You never know which queer detail will distinguish your character and grab people’s attention. Don’t concentrate only on those parts of the character that are closely connected with the story. Ignore all rules and try something unusual – a peculiar skin color, twice bigger than the normal-sized head, exaggerated features.

Give your character a personality.

Characters that lack individuality will lack people’s interest in them too. How will your character express his or her emotions? Is your character communicative or shy? Is your character evil or good? Does your character own strength of will? Does your character have any dreams, any goals? These are all parts of your character’s personality and it can all be conveyed in the way your character has been drawn.

Think 3D.

Don’t forget that even on a two-dimensional surface your character has more than one side. Think of your character in its entirety and see how he or she would look like from every viewpoint.

Think in motion.

The image of your character may be static but the character itself is probably not. Consider how you character would look in motion. Is there anything unique in his or her movement – does your character have a belly that trembles when the character is walking, is he or she hopping along, etc.?

Test your creation.

Show your work and ask people to describe how they see your character’s personality judging only by its appearance.

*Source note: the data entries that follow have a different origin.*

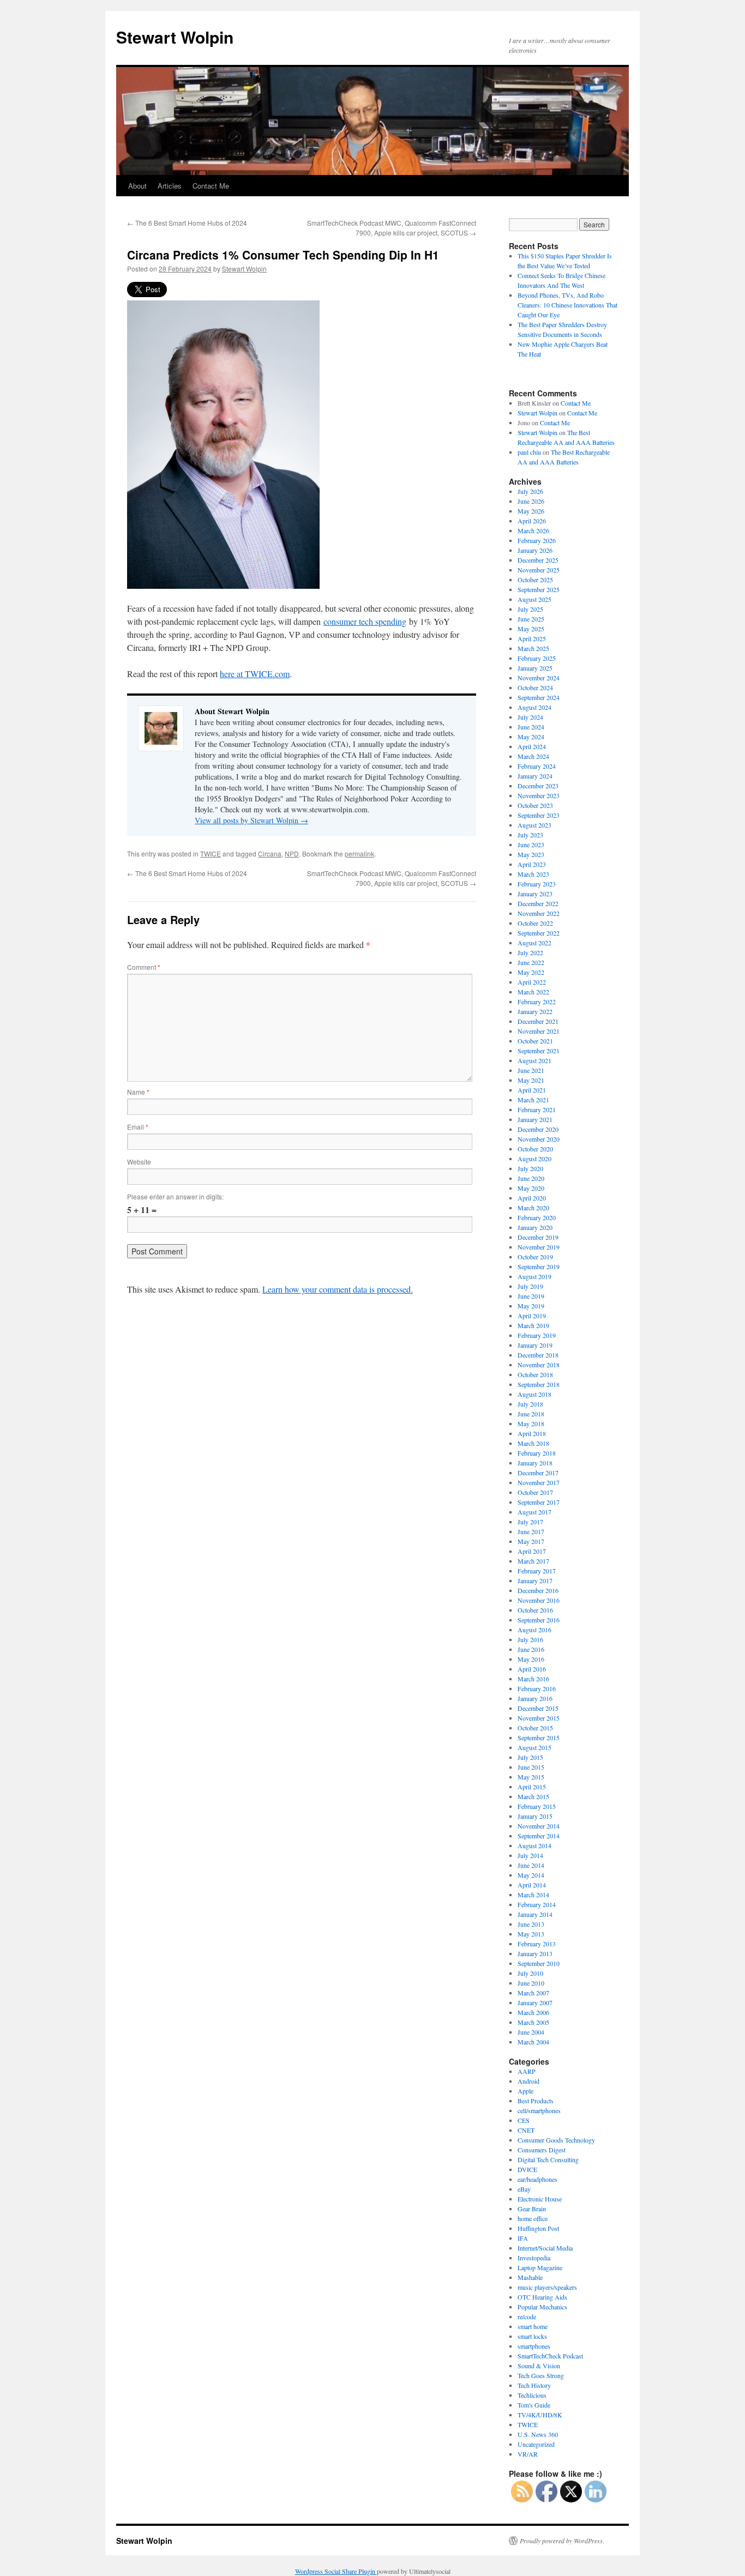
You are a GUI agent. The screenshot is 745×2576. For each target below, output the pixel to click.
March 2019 (533, 1325)
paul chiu (529, 452)
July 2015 (530, 1757)
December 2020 (538, 1129)
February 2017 (537, 1570)
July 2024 (530, 717)
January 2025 (535, 667)
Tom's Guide (534, 2404)
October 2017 (535, 1492)
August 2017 (534, 1511)
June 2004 (531, 2032)
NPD (292, 853)
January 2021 (535, 1119)
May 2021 (531, 1080)
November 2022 (539, 913)
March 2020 (533, 1207)
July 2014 (530, 1855)
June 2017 (531, 1531)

This is a great way to test whether you have conveyed well the personality you want.

And last but not least – be patient!

No matter how great your talent is, you should always be prepared for some struggle when developing your character. Don’t allow yourself to get discouraged if a certain feature does not fit the way you would like or if your character does not quite convey the desired mood. Creating a character requires you to give life to a drawing and that is never a simple task.